Italian media were unable to verify the actual number of casualties, but Italian news agency ANSA citing Interior Ministry confirmed that 11 people died in the bridge collapse.

Rescuers scouring through the wreckage after part of a viaduct of the A10 freeway in the northern port city collapsed said there were “tens of victims”, while images from the scene showed an entire carriageway plunged on to railway lines below.

Cars and trucks were trapped in the rubble and nearby buildings damaged, according to an AFP photographer at the scene.

The collapsed bridge in Genoa Italy

Italian media reported that 200 metres (650 feet) of the “Morandi” bridge had fallen away.

The Italian fire service said that the viaduct, located in an industrial area in the west of the city, collapsed at around noon (1000 GMT).

“I’m following with the utmost apprehension what is happening in Genoa and what looks like it could be an immense tragedy,” transport and infrastructure minister Danilo Toninelli said on Twitter.

Italy’s far-right interior minister Matteo Salvini said he was following events in Genoa “up to the minute” and thanked the emergency services for their swift response.

A fire service spokesperson told AFP that the bridge had mostly fallen on rail tracks 100 metres (yards) below and that “cars and trucks” had fallen with the rubble.

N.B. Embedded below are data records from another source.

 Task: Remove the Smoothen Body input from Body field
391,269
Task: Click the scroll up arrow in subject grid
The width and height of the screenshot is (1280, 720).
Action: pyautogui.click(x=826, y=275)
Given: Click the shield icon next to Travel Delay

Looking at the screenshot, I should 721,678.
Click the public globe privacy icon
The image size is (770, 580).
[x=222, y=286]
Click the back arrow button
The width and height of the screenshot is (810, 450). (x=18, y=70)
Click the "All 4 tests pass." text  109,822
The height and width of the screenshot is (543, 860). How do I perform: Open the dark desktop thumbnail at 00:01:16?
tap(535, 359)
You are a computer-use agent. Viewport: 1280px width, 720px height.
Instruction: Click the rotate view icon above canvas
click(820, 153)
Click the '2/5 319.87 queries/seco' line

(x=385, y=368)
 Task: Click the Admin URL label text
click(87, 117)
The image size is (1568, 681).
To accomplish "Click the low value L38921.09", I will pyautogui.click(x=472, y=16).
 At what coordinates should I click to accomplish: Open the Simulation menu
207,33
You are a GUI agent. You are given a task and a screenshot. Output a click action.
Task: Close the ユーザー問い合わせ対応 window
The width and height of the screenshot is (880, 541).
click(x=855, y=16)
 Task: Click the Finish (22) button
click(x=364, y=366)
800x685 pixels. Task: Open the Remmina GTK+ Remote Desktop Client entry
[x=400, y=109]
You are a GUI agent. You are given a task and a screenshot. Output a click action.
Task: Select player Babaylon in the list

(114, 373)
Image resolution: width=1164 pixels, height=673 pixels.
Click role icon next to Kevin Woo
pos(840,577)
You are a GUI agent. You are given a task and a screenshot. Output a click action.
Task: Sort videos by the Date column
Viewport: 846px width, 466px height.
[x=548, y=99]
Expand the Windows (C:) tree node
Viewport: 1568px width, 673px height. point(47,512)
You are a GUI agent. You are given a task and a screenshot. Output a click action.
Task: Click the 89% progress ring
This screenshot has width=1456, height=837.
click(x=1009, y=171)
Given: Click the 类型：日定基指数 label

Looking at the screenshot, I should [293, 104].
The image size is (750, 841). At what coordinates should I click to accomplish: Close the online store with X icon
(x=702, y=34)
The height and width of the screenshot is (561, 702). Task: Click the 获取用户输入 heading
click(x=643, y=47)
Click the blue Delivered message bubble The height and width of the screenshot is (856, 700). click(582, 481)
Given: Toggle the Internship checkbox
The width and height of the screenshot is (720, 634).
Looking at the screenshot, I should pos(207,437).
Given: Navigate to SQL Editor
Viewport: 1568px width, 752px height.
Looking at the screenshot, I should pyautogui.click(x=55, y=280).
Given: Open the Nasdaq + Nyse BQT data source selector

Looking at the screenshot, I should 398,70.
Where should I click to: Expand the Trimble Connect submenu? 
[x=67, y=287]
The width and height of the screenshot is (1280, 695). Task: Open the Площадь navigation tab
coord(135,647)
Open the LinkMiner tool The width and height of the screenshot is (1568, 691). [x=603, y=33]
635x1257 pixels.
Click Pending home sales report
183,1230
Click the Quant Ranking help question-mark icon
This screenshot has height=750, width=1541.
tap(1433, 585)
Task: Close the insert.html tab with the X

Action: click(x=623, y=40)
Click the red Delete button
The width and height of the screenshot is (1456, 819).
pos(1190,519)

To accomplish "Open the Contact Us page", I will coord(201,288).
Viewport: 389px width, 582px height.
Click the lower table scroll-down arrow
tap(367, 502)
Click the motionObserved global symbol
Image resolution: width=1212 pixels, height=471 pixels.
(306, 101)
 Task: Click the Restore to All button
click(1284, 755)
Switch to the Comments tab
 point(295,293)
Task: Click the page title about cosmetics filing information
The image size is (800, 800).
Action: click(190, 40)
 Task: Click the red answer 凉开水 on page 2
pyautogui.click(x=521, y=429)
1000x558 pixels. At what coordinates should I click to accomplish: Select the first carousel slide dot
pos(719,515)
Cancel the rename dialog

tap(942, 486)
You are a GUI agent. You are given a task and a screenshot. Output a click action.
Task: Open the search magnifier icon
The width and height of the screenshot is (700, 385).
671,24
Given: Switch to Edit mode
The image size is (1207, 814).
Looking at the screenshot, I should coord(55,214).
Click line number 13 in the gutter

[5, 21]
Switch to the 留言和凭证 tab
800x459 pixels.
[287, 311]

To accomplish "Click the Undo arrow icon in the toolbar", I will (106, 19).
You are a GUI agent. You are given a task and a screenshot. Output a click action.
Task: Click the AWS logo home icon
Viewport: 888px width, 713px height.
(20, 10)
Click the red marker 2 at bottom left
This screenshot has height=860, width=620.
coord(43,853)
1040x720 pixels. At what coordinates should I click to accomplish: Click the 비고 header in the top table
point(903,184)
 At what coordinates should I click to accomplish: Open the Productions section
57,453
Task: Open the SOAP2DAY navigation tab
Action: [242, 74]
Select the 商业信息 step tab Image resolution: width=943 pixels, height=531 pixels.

“Firefighters are working together and teams of rescuers and police sniffer dogs have been mobilised,” emergency services said on Twitter.

Shares in Italian company Atlantia, which runs much of Italy’s motorway network including the collapsed stretch of the A10, plunged on the Milan stock exchange after the news.

They were down 9.7 percent at 22.48 euros in mid-afternoon, having earlier been temporarily suspended when they drop exceeded 10 percent.

Genoa is located between the sea and the mountains of northwestern Italy.

Its rugged terrain means that motorways that run through the city and the surrounding area are characterised by long viaducts and tunnels.

The Morandi viaduct, completed in 1967, overspans dozens of railway lines as well as an industrial zone housing several factories.

One factory, immediately next to one of the viaducts support columns, was virtually empty on Tuesday due to a national holiday, and seems to have sustained minimal damage.

French President Emmanuel Macron said on Twitter that France was “by Italy’s side in this tragedy and is ready to offer all necessary support”.

Tuesday’s incident is the latest in a string of bridge collapses in Italy, a country prone to damage from seismic activity but where infrastructure generally is showing the effects of economic stagnation.